The skill of the cast is extraordinary, I’ve never seen anything quite like it! The speed and the agility of the drumming and movement combined with that special South American passion makes for an exhilarating show.

Malevo at the Sydney Opera House. Images Supplied by Sydney Opera House.

What message or experience do you hope the audience takes away from these productions as they celebrate summer at the Sydney Opera House?

Summer is about fun and having memorable experiences with our families and friends. I hope we see people coming together to be entertained – kids, parents, and grandparents going out together to shows like Circus 1903 and Malevo, and on date nights or for a girls’ night out with GATSBY at The Green Light.

Coming to the Opera House always has a sense of occasion about it, and I think this Summer program promises truly awe-inspiring moments that I know will create memories to cherish.


Show details: GATSBY at The Green Light makes its world premiere in the Studio from 16 December 2023. Circus 1903 makes its long awaited return to the Concert Hall, 21 – 29 December 2023. Malevo makes its Australian premiere in the Concert Hall, 17 – 21 January 2024.

Bio: Ebony Bott - Head of Contemporary Performance

Ebony Bott has 18 years’ experience as a festival director, programmer, and creative producer in Australia and New Zealand, working across a variety of senior curatorial, marketing, and audience development positions. She was most recently Creative Director of Cabaret and Commercial at Adelaide Festival Centre (Jan 2018-Oct 2020) where she curated and delivered the award-winning Adelaide Cabaret Festival and the broader musical theatre and commercial program.

Prior to this, she was the Creative Producer of Families and Young People at Arts Centre Melbourne.

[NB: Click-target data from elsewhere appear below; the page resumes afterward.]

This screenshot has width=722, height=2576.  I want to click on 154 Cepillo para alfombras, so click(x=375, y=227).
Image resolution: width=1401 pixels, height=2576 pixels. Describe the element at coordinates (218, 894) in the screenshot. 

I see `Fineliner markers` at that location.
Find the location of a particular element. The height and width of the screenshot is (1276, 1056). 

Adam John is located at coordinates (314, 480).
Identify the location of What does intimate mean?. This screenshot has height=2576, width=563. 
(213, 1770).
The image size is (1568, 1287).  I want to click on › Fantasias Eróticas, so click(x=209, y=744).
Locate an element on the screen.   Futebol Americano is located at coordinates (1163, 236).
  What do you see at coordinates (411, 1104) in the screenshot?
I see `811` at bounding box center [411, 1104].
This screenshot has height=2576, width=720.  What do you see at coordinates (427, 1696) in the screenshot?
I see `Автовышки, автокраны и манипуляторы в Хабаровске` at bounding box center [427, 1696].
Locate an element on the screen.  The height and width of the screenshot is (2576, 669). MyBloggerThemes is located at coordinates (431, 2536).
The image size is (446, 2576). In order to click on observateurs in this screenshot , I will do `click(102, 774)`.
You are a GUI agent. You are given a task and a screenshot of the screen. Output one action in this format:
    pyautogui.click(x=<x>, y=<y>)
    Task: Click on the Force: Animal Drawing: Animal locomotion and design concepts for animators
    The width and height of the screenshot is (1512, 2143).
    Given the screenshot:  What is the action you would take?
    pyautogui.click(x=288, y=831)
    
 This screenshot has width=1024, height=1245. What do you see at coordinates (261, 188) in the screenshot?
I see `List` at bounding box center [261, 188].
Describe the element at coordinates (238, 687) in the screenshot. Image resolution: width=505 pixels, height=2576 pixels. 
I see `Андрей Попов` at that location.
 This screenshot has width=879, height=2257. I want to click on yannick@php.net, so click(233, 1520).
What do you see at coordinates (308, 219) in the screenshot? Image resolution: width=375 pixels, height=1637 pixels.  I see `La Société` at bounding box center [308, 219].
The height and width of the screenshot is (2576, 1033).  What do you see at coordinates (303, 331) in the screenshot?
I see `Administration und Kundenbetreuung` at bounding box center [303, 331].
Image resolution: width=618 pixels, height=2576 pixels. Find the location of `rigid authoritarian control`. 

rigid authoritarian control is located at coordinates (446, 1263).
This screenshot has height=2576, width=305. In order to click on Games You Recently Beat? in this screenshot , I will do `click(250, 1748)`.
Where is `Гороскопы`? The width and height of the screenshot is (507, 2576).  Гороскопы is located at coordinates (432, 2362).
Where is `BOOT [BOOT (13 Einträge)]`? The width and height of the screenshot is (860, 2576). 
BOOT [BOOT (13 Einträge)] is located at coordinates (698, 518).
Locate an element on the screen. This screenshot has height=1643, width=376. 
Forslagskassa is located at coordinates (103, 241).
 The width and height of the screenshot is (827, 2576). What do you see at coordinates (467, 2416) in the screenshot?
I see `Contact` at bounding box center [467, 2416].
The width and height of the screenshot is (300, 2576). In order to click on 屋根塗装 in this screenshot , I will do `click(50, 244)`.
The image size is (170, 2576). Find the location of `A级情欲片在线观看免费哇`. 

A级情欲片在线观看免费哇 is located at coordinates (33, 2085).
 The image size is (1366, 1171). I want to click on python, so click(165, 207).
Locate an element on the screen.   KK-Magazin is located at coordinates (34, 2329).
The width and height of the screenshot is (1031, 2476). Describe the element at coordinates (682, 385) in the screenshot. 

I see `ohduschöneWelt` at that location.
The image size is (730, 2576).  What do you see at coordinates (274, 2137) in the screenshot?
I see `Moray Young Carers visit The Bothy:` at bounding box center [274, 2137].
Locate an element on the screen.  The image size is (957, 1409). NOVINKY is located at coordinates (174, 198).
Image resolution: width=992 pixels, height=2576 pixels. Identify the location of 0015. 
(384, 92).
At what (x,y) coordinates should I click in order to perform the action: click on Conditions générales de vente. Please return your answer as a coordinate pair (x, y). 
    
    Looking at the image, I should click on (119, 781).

She has worked in many leading Australian theatre companies in a range of marketing, producing, and directorial roles including Arena Theatre Company, Back to Back Theatre, Circus Oz as well in festival focused roles at the Australian Festival for Young People (Come Out) and New Zealand’s National Theatre for Children and Children’s National Arts Festival in Wellington. She has also worked as a freelance producer for Yana Alana & Tha Paranas; Dee & Cornelius; and contemporary dance artist Alison Currie.

At the Opera House, Ebony has recently established the Contemporary Performance Industry Development Initiative, implemented to provide pathways in the commercial performing arts sector. Recipients will be offered the opportunity to work alongside established creatives to develop their skills and increase their profile within the industry.